Гостей было в общем-то не много, человек десять со стороны Бориса, две девушки-художницы со стороны Лены, мы с Катериной и Светлана с ребятишками. В большие семиместные «Чайки» уместились все, и кортеж, гудя и бибикая, бабахая петардами и хлопушками из окон, устремился по главной улице поселка.
Мы, как свидетели, сидели в одной «Чайке» с женихом и невестой. Борис, едва уселся на широком заднем диване, сразу объявил водителю маршрут:
– Прямо, до водокачки, потом первый поворот налево, и по прямой километров пять, в гору. Там остановимся, я скажу, где.
– Куда ты собрался нас завезти? – не понял я.
– О, Серега! Там есть одно местечко… Закачаешься. Красота необыкновенная. Я когда еще пацаном был, загадал – если женюсь в своем родном поселке, после загса обязательно поедем сразу туда. Там… Ну я не знаю, хорошо там!
Счастливая невеста, а точнее, уже жена, только сверкала глазами из-за огромного, снежно-белого букета роз. Свадебное платье Лене шили какие-то ее знакомые кутюрье, из этих, у которых «визажист – это сексуальная ориентация», но дело свое они «добре» знали, и это очень оригинальное творение, нежно розовое, пышное, «богатое» сверху, и узкое, облегающее снизу, как нельзя лучше гармонировало с синими Лениными глазами и розами.
Катя, чувствовалось, завидовала невесте – еще бы, такая свадьба! Как и обещал Борис, Кате была выдана огромная, мохнатая медвежья шуба, чтобы не дай Бог, не застудить Воронцова-младшего, или Воронцову-младшую, врачи так и не смогли до сих пор точно определить пол будущего ребенка.
«Чайки» мчались по белой, ровной, как стрела, дороге, давно уже оставив позади поселок. Вокруг расстилался прекрасный зимний пейзаж – заснеженные поля, темный лес вдали, силуэт церквушки на фоне очень светлого, голубовато-белого, бездонного неба. Бешенное, морозное солнце било прямо в глаза, и всем приходилось жмуриться, но все равно, штор никто не опускал, да и как можно было зашторить такую красоту.

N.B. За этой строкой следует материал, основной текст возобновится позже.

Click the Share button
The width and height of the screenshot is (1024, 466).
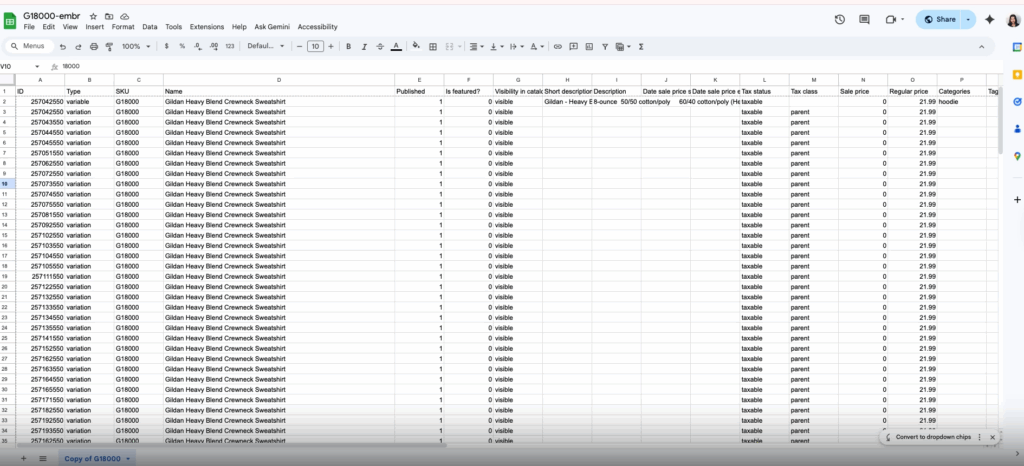pyautogui.click(x=939, y=19)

Дорога постепенно забирала вверх, стеной подступил с двух сторон лес, в салоне «Чайки» стало темно от заслонивших солнце деревьев, потом подъем кончился, лес вдруг отступил, и машины вырвались на залитый солнцем, ослепительно блистающий заснеженный косогор.
– Стоп, машина! – скомандовал Борис, распахнул дверцу, помог Лене выйти, подвел ее к краю дороги, махнул рукой:
– Ну как, нравиться?
Я, поддерживая похожую на медведицу Катю, глянул туда, куда показывал Борис. Перед нами расстилалась огромная, уходящая на восток речная долина. Река, летом, видимо, не большая, зимой, покрытая снегом, скрывающим очертания берегов, казалось огромной, широкой и могучей в своей спящей красоте. Величественные сосновые боры возвышались на правом ее берегу, левый уходил к горизонту плоской равниной, на которой то здесь, то там росли громадные, раскидистые дубы.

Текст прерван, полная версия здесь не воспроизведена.